§ ABOUT THIS EXERCISE
Look below for the line containing "New Patients (827, 708)" and the line containing "Linkbuilding SEO: De"; repeat exactly those two lines and all lines between them, and nothing else.

§ DATASET ENTRIES

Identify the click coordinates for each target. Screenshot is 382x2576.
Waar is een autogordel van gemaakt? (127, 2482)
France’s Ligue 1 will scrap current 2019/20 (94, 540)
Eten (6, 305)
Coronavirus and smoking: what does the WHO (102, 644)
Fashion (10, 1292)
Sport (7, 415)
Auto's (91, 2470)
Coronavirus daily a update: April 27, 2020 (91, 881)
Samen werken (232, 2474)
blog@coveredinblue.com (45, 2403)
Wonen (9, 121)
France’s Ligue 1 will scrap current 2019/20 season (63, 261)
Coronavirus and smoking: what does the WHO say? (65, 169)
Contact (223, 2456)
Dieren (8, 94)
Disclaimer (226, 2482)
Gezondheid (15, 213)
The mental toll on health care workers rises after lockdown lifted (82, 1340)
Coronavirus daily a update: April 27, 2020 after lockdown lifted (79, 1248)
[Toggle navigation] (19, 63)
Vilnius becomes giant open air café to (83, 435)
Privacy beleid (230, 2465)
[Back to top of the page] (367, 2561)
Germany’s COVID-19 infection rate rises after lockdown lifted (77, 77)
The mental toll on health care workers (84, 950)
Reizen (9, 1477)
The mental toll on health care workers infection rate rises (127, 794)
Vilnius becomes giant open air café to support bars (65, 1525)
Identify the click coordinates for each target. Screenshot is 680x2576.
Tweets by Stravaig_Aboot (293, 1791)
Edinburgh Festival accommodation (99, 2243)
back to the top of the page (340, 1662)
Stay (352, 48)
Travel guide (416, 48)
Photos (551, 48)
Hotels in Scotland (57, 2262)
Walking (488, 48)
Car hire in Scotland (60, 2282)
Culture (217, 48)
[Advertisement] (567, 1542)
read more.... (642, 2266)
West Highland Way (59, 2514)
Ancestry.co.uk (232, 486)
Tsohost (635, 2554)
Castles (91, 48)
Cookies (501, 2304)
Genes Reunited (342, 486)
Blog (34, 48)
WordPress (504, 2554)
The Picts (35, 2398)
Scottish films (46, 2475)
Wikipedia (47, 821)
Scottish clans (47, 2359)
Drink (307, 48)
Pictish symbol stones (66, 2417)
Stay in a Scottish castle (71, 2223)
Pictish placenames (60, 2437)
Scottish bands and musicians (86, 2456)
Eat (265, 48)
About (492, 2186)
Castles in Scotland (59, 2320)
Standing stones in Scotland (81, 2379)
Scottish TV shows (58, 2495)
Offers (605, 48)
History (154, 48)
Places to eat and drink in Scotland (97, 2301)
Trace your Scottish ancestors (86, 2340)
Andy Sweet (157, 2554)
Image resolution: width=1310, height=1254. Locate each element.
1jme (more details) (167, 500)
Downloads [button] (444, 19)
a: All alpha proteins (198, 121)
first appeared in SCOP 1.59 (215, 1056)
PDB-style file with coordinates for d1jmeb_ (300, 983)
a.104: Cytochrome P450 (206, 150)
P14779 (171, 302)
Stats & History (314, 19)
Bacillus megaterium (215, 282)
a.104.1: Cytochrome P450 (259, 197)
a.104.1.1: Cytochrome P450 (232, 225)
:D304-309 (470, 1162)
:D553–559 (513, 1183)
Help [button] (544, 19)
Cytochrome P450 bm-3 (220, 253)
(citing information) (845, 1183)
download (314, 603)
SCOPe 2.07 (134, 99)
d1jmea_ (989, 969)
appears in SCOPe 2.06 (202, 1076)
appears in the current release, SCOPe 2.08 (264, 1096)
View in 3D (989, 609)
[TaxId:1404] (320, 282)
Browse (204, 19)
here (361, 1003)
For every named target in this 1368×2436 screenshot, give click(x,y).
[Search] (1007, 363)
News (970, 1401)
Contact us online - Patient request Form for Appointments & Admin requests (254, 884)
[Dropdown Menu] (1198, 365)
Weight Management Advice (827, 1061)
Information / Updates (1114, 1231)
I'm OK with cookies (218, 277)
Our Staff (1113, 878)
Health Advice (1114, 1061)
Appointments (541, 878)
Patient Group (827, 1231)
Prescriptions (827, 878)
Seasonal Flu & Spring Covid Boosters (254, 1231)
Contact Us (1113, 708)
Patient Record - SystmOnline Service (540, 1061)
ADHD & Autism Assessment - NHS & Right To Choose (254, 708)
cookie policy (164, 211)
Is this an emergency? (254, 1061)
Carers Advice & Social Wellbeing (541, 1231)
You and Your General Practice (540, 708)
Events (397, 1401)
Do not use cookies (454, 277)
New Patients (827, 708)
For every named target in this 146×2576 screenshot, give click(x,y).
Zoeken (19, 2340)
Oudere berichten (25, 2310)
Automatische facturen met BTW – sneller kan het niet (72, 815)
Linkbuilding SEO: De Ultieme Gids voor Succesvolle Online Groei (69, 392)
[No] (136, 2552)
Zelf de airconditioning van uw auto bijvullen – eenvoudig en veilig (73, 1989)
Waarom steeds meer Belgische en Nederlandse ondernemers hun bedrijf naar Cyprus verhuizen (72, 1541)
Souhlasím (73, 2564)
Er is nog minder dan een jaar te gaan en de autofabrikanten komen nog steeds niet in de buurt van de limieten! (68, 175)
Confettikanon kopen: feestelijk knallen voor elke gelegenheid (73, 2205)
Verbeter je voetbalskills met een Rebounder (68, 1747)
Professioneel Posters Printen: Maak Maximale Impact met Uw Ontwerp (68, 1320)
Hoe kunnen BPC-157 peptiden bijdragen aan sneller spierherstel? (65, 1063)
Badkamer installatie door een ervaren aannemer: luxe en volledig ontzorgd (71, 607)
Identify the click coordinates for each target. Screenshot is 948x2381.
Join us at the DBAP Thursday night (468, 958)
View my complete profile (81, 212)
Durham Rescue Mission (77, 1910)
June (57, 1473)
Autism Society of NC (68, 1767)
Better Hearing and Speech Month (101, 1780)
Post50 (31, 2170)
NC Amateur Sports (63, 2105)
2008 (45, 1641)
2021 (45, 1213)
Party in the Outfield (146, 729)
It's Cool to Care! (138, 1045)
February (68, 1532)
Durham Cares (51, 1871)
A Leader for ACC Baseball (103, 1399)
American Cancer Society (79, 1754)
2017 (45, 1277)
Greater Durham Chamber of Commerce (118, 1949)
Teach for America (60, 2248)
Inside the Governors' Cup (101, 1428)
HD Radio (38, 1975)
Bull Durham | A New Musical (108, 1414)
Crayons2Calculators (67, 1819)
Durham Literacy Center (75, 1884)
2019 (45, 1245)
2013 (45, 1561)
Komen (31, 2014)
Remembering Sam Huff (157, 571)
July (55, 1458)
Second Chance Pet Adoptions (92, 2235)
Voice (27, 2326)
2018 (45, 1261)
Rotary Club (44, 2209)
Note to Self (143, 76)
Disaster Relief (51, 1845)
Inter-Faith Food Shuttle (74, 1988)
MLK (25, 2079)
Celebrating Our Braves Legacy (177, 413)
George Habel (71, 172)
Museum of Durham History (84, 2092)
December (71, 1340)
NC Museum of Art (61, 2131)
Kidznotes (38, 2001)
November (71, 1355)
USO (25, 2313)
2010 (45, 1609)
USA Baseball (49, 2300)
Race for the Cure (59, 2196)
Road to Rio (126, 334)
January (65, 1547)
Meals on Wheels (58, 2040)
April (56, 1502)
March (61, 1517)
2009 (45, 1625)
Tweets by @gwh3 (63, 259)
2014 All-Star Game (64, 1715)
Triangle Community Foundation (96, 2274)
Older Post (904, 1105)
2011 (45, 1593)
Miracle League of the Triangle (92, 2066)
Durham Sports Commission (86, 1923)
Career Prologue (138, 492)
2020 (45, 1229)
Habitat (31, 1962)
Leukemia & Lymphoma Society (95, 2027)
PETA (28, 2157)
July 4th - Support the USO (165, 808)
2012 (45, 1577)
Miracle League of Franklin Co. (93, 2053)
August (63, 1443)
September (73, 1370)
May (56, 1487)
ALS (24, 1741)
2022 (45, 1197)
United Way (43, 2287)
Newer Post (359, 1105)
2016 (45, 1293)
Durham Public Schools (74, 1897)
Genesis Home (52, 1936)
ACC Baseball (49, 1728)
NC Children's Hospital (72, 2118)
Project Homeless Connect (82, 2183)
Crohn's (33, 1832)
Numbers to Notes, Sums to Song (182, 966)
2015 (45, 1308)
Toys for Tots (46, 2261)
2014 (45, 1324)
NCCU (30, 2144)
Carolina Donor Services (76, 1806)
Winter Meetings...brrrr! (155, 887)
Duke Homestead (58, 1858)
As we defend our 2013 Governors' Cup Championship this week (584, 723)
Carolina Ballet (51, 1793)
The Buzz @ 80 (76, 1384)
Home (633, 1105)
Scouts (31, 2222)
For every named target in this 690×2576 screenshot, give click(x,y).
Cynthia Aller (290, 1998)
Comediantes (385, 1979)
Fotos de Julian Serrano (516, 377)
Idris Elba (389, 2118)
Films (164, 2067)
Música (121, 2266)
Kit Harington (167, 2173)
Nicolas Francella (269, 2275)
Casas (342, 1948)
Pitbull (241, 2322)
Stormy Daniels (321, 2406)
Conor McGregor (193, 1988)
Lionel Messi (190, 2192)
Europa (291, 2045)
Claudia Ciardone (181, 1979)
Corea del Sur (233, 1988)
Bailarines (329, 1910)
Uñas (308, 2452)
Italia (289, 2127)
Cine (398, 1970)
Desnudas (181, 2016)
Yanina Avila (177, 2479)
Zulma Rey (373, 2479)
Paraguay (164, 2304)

§ OUTPUT OF THE EXERCISE
New Patients (827, 708)
For every named target in this 146×2576 screenshot, give click(x,y).
Zoeken (19, 2340)
Oudere berichten (25, 2310)
Automatische facturen met BTW – sneller kan het niet (72, 815)
Linkbuilding SEO: De Ultieme Gids voor Succesvolle Online Groei (69, 392)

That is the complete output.